«Всё не так, ребята…» Владимир Высоцкий в воспоминаниях друзей и коллег — страница 49 из 77

Справедливости ради надо заметить, что предложения из «другой кинематографии» он получал. В последние годы – довольно много.

Сегодня горько и обидно читать строки из писем Высоцкого. Не издали при жизни книгу стихов – непростительно, но объяснимо. Понять нельзя, но объяснить все-таки можно. Кому нужен был этот тайфун в гладком море макулатуры? Слишком яростные, слишком обличительные стихи, такая обнаженная правда в этих стихах, столько возмутительных вопросов:

Наши ноги и челюсти быстры.

Почему же, вожак, – дай ответ, —

Мы затравленно мчимся на выстрел

И не пробуем – через запрет?

Словом, есть определенная логика в том, что книга его стихов не была издана вовремя. Правда, логика позорная для тех, кто отвечал тогда за литературу.

Но то, что он, первоклассный артист, так редко появлялся на экране, – в этом никакой логики нет, даже такой жалкой и трусливой. Возможно, тем, кто лишил нас этой радости, стыдно сегодня смотреть в глаза людям. Возможно, хотя и маловероятно. Легче от этого не становится. И боль не снимает.


В моей скромной коллекции минералов есть один – особой цены. Это кусок пегматита с отполированным срезом. Он отколот от большого камня – «Камня Высоцкого».

История его такова. Родители, близкие Володи долго думали, каким должен быть памятник на его могиле. Театр даже объявил конкурс проектов памятника. Ни один из них не выразил сути Высоцкого – и как поэта, и как человека. Тогда Марина, жена Володи, предложила поставить какой-нибудь простой выразительный камень, не тронутый рукой скульптора. Чего не смог выразить художник, пусть выразит сама природа, которая и создала его, такого неповторимого, непохожего на остальных. Кто-то из друзей Володи предложил впаять в этот камень метеорит – мол, как метеорит, быстро и ярко пронесся по жизни.
=-=-=
## ЗАДАНИЯ:
1 – Перепишите отрывок воспоминаний о Высоцком от «Сегодня горько и» до «боль не снимает.», поставив «ураган» вместо «тайфун».
2 – Какой памятник на могиле Высоцкого предложила поставить Марина, согласно воспоминаниям о нём?
3 – Допишите воспоминания о Высоцком, начиная сразу после последнего приведённого предложения.

## ИМЕЮЩИЕСЯ ДАННЫЕ:
=-=-=
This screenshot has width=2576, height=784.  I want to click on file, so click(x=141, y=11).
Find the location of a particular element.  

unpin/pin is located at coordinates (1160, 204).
=-=-=
## ОТВЕТЫ К ЗАДАНИЯМ:
1 –
Сегодня горько и обидно читать строки из писем Высоцкого. Не издали при жизни книгу стихов – непростительно, но объяснимо. Понять нельзя, но объяснить все-таки можно. Кому нужен был этот ураган в гладком море макулатуры? Слишком яростные, слишком обличительные стихи, такая обнаженная правда в этих стихах, столько возмутительных вопросов:

Наши ноги и челюсти быстры.

Почему же, вожак, – дай ответ, —

Мы затравленно мчимся на выстрел

И не пробуем – через запрет?

Словом, есть определенная логика в том, что книга его стихов не была издана вовремя. Правда, логика позорная для тех, кто отвечал тогда за литературу.

Но то, что он, первоклассный артист, так редко появлялся на экране, – в этом никакой логики нет, даже такой жалкой и трусливой. Возможно, тем, кто лишил нас этой радости, стыдно сегодня смотреть в глаза людям. Возможно, хотя и маловероятно. Легче от этого не становится. И боль не снимает.

2 – Простой выразительный камень, не тронутый рукой скульптора.

3 –
Но родителям пришелся по душе проект скульптора Рукавишникова. Этот памятник и стоит сейчас на Ваганьковском. В нем много аллегорий, символики, он параден и ярок. Все это мало соотносимо с тем, живым Высоцким, которого мы знали и любили. Возможно, когда потускнеет, покроется патиной бронза, когда притерпится глаз, мы примиримся с таким изображением поэта. Так крикливые, помпезные «высотки» в Москве, поначалу оскорблявшие вкус и глаз москвичей, постепенно вписались в облик столицы, и теперь ее уже трудно представить без них.

Пока велись споры вокруг памятника, почитатели поэта узнали, что на его могиле хотят поставить природный камень. Они занялись поисками такого камня. Его нашли геологи в степи у озера Балхаш.

Большая серая глыба твердого и звонкого, как металл, пегматита. Пыль веков впиталась в его кожу. Камень пролежал в степи десятки тысяч лет.

Я вот думаю: неповторим поэт, но еще больше неповторимы, неподражаемы люди, ради которых он работал. Сколько счастья, должно быть, испытал Володя, когда видел на концертах их глаза, слышал их дыхание, когда каждое слово его, как семя, падало в готовую животворить почву. Это из-за них так обострено было в нем чувство Родины. Он в своих стихах не признавался ей в любви – это удел рифмоплётов, – он боролся за нее. Потому-то так непримиримо ненавидел он все, что мешало его согражданам свободно жить и свободно дышать.

Но вернемся к камню. Его надо было доставить в Москву.

Это целая эпопея – в ней было занято много людей, они использовали свои отпуска, на собственные деньги наняли КамАЗ, подъемный кран. Экспедиция отправилась к озеру Балхаш, камень погрузили в грузовик, через несколько дней он прибыл в Москву. Его сгрузили во дворе Театра на Таганке. Там он и лежит до сих пор. А на Ваганьковском стоит другой памятник. Спеленатый, как бы вырывающийся из пут Высоцкий, с непохожим на Высоцкого лицом. Над головой гитара, как нимб. За спиной – морды коней, хрипящих, рвущихся к пропасти… Яркая бронза, грандиозные размеры… Как тут не вспомнить его стихотворение «Монумент», где он словно предвидел ситуацию.

И с меня, когда взял я да умер,

Живо маску посмертную сняли ‹…›

Только с гипса вчистую стесали

Азиатские скулы мои. ‹…›

Саван сдернули – как я обужен ‹…›

Неужели такой я вам нужен…

Он умер рано.

Впрочем, как посмотреть… он жил в таком темпе, так полно проживал отпущенное ему время, оставил такой след в театре, так ярко вспыхивал на экране и, главное, оставил столько стихов, которые навсегда «останутся в строю», – нет, такую жизнь нельзя считать короткой!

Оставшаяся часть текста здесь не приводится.